With a view to undertake divestitures in a shorter timeframe while containing some of the inherent risks, companies often employ instruments known as Transition Service Agreements (TSAs). These are short-term agreements that allow a divested entity to continue availing key services from the divesting entity, providing it more time to disentangle and eliminate dependencies.
This article examines some key use cases for TSAs and identifies reasons they are preferred despite adding to the cost burden for the divested entity.
The first category of these use cases focuses on maintaining business momentum without any significant impact on business-as-usual. During divestitures, a company management responds to both internal and external changes and that leaves it with a lower bandwidth. TSAs allow the management to focus on significant issues and opportunities without any disruption. These agreements also enable the management to close the transaction faster, without having to try to fit long lead time items within the deal timeframe. For example, a leading global automotive company carving out its domestic business had to address multiple internal and external dependencies. To avoid risks, TSAs were scoped out and a strong governance was put in place to address the complexities in transferring the business unit within a compressed timeframe. This accelerated the divestment process, thereby reducing the deal closure time without affecting regular operations for critical activities.
The second category of use cases focuses on disentangling assets with various functional and operational dependencies between the divesting entity and the divested entity. Due to various complexities, the divesting organisation’s support is desirable even after closing a transaction. In the absence of TSAs, such disentanglement can be time consuming as well as lead to potential business risk and value loss. For example, a leading Indian credit card company separating from its joint venture partner faced risks due to most of its technology applications and infrastructure being provided by the partner. More than 100 IT TSAs were drafted to help address continuity of the IT landscape, allowing the successful disentanglement through meticulous planning around platform separation and subsequent migration to the divested entity.

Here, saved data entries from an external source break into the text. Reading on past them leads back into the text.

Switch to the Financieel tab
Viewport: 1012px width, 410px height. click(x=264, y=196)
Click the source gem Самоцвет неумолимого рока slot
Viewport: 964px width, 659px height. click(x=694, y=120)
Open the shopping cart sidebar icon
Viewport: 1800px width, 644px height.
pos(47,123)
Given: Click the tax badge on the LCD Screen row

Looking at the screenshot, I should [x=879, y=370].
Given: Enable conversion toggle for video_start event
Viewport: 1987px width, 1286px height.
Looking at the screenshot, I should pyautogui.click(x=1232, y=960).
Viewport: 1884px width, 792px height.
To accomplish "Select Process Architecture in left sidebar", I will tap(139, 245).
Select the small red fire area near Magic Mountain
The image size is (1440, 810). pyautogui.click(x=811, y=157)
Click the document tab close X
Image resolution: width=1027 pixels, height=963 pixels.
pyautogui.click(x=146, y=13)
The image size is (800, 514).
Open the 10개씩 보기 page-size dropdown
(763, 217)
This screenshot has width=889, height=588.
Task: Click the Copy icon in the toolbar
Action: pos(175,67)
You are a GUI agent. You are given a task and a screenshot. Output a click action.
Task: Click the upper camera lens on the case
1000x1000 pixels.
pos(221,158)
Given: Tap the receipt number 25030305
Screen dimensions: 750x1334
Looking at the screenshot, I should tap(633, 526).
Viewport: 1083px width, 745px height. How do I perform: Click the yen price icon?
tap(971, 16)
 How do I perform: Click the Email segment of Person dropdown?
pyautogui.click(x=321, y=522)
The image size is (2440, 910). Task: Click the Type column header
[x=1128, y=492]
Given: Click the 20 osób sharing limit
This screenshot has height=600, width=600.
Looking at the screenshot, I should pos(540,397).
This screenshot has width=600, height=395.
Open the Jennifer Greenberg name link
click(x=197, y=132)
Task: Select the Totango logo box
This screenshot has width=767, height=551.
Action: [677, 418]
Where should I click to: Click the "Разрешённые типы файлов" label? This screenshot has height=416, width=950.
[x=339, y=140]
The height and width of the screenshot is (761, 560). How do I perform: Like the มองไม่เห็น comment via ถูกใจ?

The third category focuses on minimising risks of sharing data with the divested entity while ensuring compliance with local and country-level regulations. In multiple countries, third parties are subject to data protection laws and require consent for access to Personally Identifiable Information (PII). Well-crafted TSAs can safeguard entities through confidentiality provisions, which detail out the requirements around data protection, collection, usage, and disclosure. For example, a UK-based pharmaceutical company selling its consumer health care business to an Indian player needed to extend various customer-facing websites and applications with sensitive consumer data to the divested entity until migration was completed. Comprehensively crafted TSAs enabled the seller to transfer the necessary data to the buyer securely, ensuring the entities remained compliant to country-level data protection requirements.
As critical as well-crafted and executed TSAs can be, putting in place a well-defined TSA exit plan is perhaps equally critical. Inadequate attention to this area can lead to inefficiencies, cost overruns for the divested entity, and likelihood of stranded costs for the divesting entity. At the time of signing up, the divested entity must think through the levers that will be used to replace TSAs. These must then be meticulously acted upon such that both the divesting and divested entities have visibility of the progress being made and exit-related actions can be triggered well in time. An effective TSA governance mechanism can help address such issues, helping the management to coordinate across various dependent workstreams.
To sum up, TSAs are powerful instruments that can be used to address various complexities that can arise during divestitures. The leaders of a company undergoing a divestiture must develop a TSA strategy early in the divestiture process. The strategy should focus on addressing critical dependency areas, thus helping both the divesting and divested entities to benefit from a seamless transition and maintain business momentum.